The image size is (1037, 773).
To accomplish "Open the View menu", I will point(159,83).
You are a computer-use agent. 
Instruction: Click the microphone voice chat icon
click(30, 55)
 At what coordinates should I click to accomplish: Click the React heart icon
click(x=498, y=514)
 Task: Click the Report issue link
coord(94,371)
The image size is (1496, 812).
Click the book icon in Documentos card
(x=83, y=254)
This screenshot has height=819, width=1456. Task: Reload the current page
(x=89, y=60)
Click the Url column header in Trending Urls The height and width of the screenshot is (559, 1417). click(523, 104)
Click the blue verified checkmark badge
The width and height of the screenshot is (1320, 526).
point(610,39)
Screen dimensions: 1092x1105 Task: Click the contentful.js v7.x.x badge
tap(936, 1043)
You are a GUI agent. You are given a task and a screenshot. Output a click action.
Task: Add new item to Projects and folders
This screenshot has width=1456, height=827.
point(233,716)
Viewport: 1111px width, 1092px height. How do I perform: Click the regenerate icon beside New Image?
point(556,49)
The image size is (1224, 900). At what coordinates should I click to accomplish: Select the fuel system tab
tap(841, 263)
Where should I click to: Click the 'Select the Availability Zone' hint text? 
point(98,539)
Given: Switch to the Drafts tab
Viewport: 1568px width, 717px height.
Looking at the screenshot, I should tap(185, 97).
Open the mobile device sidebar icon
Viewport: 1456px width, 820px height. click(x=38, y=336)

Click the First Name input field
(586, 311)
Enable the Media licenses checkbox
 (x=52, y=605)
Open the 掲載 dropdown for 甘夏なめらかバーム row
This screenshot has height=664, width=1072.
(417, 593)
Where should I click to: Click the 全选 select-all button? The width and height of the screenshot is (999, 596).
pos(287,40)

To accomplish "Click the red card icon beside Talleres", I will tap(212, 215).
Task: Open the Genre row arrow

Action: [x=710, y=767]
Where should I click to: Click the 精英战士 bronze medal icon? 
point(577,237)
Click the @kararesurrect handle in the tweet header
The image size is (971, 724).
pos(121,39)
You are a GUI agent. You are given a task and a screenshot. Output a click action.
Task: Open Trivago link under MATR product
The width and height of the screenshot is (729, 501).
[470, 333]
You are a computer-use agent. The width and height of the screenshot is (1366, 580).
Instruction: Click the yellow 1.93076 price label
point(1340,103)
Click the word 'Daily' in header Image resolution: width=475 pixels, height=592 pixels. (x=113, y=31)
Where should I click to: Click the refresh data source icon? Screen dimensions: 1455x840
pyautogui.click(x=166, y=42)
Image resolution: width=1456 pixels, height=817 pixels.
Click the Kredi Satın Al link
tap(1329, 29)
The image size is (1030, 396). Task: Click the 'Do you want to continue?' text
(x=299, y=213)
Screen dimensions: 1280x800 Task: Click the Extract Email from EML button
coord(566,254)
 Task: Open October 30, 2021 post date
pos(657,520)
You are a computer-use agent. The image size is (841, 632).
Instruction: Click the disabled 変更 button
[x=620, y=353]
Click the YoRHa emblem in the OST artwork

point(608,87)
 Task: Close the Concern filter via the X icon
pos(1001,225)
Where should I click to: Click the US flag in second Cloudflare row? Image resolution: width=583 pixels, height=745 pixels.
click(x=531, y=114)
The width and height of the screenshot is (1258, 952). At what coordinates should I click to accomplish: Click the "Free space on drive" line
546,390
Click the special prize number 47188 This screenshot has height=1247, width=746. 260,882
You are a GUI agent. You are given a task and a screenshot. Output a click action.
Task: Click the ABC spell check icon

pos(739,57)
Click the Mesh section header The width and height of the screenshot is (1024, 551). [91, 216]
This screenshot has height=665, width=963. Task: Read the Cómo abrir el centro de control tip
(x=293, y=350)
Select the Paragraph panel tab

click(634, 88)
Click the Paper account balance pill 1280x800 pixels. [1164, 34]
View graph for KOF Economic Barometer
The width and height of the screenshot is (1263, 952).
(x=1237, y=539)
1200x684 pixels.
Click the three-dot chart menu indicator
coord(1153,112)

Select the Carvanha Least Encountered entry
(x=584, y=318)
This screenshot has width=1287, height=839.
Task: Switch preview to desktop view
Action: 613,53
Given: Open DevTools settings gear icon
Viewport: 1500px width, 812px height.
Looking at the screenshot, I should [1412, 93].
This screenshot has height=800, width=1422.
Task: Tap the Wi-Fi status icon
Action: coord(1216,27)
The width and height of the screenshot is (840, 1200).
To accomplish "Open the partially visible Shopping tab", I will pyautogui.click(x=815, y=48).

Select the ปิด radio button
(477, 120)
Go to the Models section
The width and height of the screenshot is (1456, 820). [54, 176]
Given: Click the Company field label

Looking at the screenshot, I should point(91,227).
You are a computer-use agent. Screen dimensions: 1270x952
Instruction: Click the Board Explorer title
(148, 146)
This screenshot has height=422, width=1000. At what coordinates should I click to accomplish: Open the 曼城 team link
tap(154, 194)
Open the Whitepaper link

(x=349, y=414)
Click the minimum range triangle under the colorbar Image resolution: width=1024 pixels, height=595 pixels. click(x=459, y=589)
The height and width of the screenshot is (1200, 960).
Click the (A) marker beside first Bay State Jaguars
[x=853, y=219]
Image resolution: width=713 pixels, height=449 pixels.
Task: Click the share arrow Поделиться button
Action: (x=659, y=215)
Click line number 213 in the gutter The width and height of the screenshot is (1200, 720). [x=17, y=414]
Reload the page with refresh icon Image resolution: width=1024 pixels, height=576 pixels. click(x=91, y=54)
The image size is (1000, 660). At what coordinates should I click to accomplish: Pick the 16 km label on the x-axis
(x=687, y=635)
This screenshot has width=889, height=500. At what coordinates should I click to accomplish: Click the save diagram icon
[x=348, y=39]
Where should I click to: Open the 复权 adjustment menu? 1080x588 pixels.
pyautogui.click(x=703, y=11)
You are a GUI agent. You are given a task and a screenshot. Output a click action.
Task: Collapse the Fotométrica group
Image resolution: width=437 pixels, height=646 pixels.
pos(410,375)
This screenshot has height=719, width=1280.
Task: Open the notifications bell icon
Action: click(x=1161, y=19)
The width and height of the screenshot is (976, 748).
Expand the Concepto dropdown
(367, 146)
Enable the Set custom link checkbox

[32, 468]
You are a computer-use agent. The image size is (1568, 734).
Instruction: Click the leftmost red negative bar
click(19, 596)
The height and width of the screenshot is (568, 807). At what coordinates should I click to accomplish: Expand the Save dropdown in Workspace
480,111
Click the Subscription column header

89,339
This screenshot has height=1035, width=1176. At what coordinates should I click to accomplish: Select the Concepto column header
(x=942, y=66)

- TASK DIRECTIONS
Reproduce the records starting at the line containing "This screenshot has width=889, height=500." and ending at the line containing "pyautogui.click(x=703, y=11)", with both of those lines included.

- CORRECT ANSWER
This screenshot has width=889, height=500. At what coordinates should I click to accomplish: Click the save diagram icon
[x=348, y=39]
Where should I click to: Open the 复权 adjustment menu? 1080x588 pixels.
pyautogui.click(x=703, y=11)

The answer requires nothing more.